Bila pulang?
Lurus jalan menuju Suliki
Di ujungnya persimpangan
Ini jalan orang dulu
Puisi “Jalan Tan Malaka, Payakumbuh” karya Ahda Imran telah memanggilmu. Dia membutuhkan sesuatu, menanyakan kapan kamu akan pulang?
Kamu sepertinya perlu melalui jalan ini sekali seumur hidup, di tempat berdirinya sejarah menghadap perbukitan di daerah Suliki, Kabupaten Lima Puluh Kota, Provinsi Sumatera Barat, supaya kamu bisa merenungkan sesuatu di situ. Tapi sebelum kamu berjalan lebih jauh, kamu harus mendengarkan sebuah cerita yang lahir dari sisi Indonesia yang tersembunyi di balik bukit-bukit.
Berjalan ke arah barat laut dari pasar kota Payakumbuh, ucap puisi itu “Liuk jalan dan pendakian, ini jalan orang dulu.” Di situ kamu dapat melihat siapa sebenarnya kamu dalam hembusan angin. Kamu akan menemukan sebuah jalan. Jalan yang paling panjang di kota Payakumbuh. Mereka memberinya nama “Jalan Tan Malaka”. Tan Malaka adalah tokoh pejuang sosialis yang dilahirkan pada tahun 1897 di Nagari Pandan Gadang, Suliki, merantau demi sebuah kebenaran atas ketidakadilan sosial. Kamu juga mungkin tidak tahu bahwa Tan Malaka berperan luar biasa besar atas berdirinya Republik Indonesia, di tanah tempat kamu berdiri hari ini.
Jalan Tan Malaka “Jalan lurus panjang. Gerbang menuju kerajaan gunung. Orang dulu pergi keluar, membawa jantung seekor burung. Pergi ke musim yang lain, ke negeri di mana dunia bisa disebutkan dengan berbagai nama.” Setelah menamatkan pendidikannya di Rijks Kweekschool di Haarlem, Belanda, Tan Malaka menyerahkan sepenuh hatinya mengabdi untuk bangsa ini. Bukan sekadar terpampang sebagai nama jalan yang dilalui oleh banyak orang. Jalan Tan Malaka, itu juga jalan hidup yang dipilihnya dan dia tidak pernah berputar arah, atau sekadar berpaling.

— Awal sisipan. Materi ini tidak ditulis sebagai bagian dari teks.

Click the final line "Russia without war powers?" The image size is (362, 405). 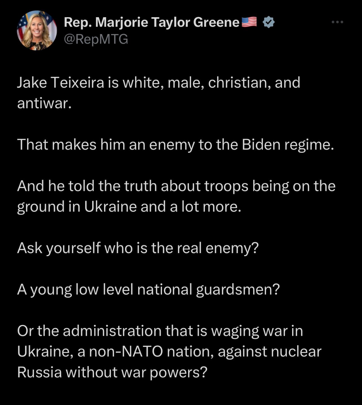(112, 372)
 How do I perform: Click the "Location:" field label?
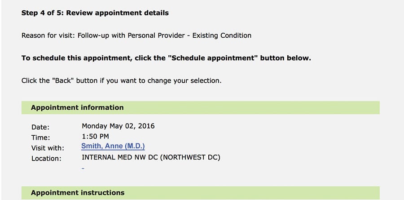[x=46, y=159]
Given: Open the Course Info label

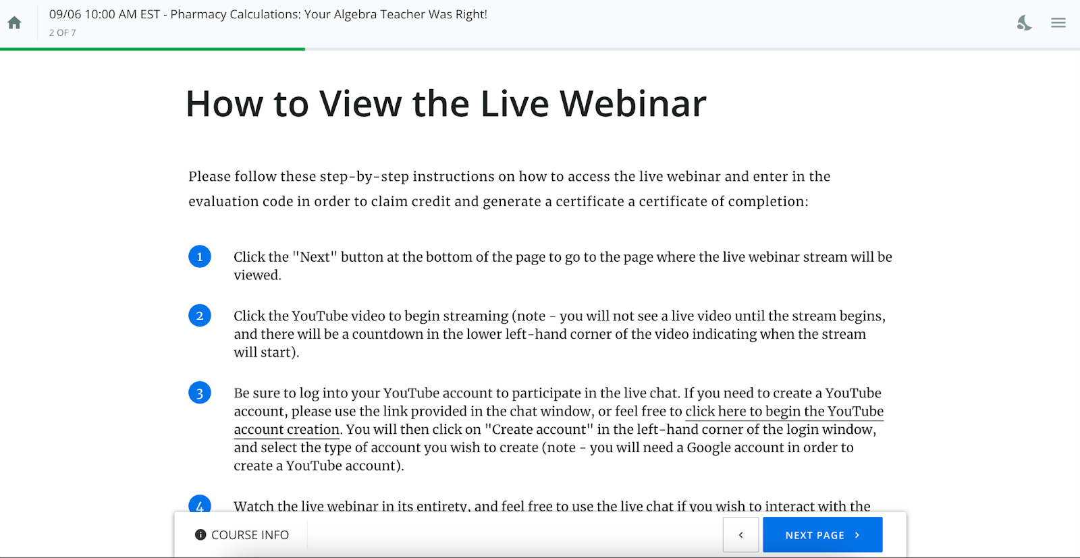Looking at the screenshot, I should 250,534.
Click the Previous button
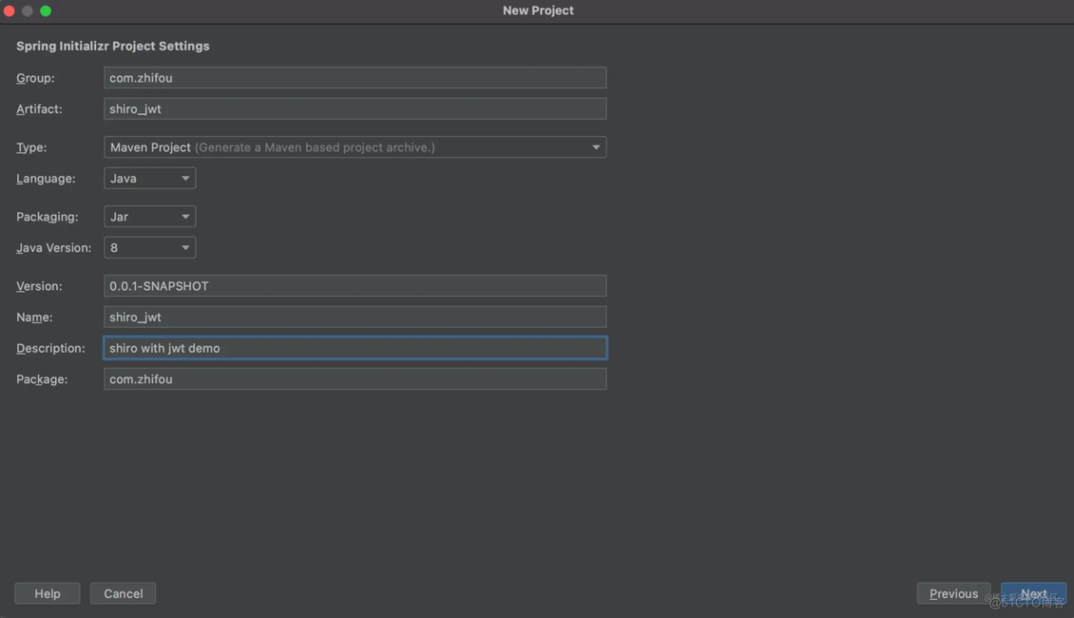 click(953, 593)
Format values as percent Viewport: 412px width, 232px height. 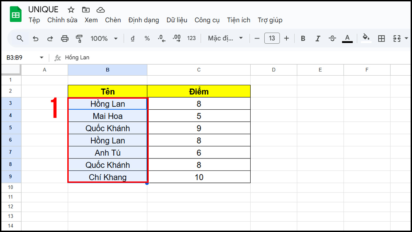coord(147,38)
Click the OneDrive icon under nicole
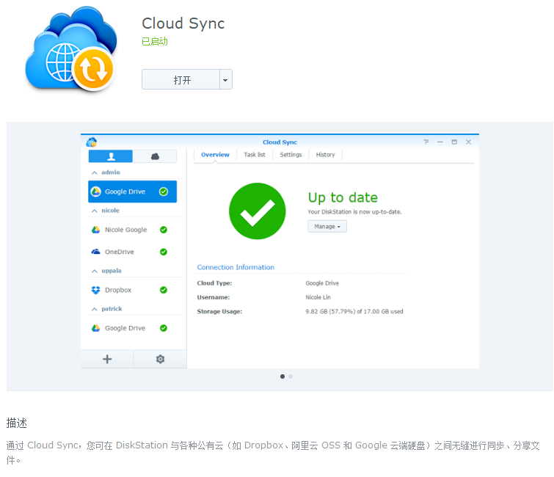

Selalu ada persimpangan di setiap jalan, bahkan di jalan yang paling lurus pun. Hal itu pasti pernah terjadi di dalam hidupmu sendiri, bahkan bukan hanya sekali, tetapi kamu selalu saja mengambil jalan yang rasanya paling aman. Maksud saya, setelah kamu mengemban pendidikan yang tinggi, ternyata bekerja bukan di perusahaan bangsamu sendiri.
Kamu harus punya pertanyaan yang mampu menggelisahkan seorang Harry Poeze, bagaimana bisa di tempat yang indah dan subur melahirkan seorang pemberontak. Di antara lembah-lembah, sawah, kebun, hewan ternak, dan semuanya akan menyatu menjawab ketidaktahuan atas dirimu sendiri. Ibarat kamu dengan gaji berjuta-juta perbulan, nongkrong di cafe mahal, naik kendaraan mewah, hidup yang sudah aman dan tentram semestinya juga memiliki pertanyaan yang sama, dan harus memberontak. Bukan kamu yang menjalankan perusahaan asing itu, kamu cuma dijalankan seperti IC yang dimasukkan sebuah program.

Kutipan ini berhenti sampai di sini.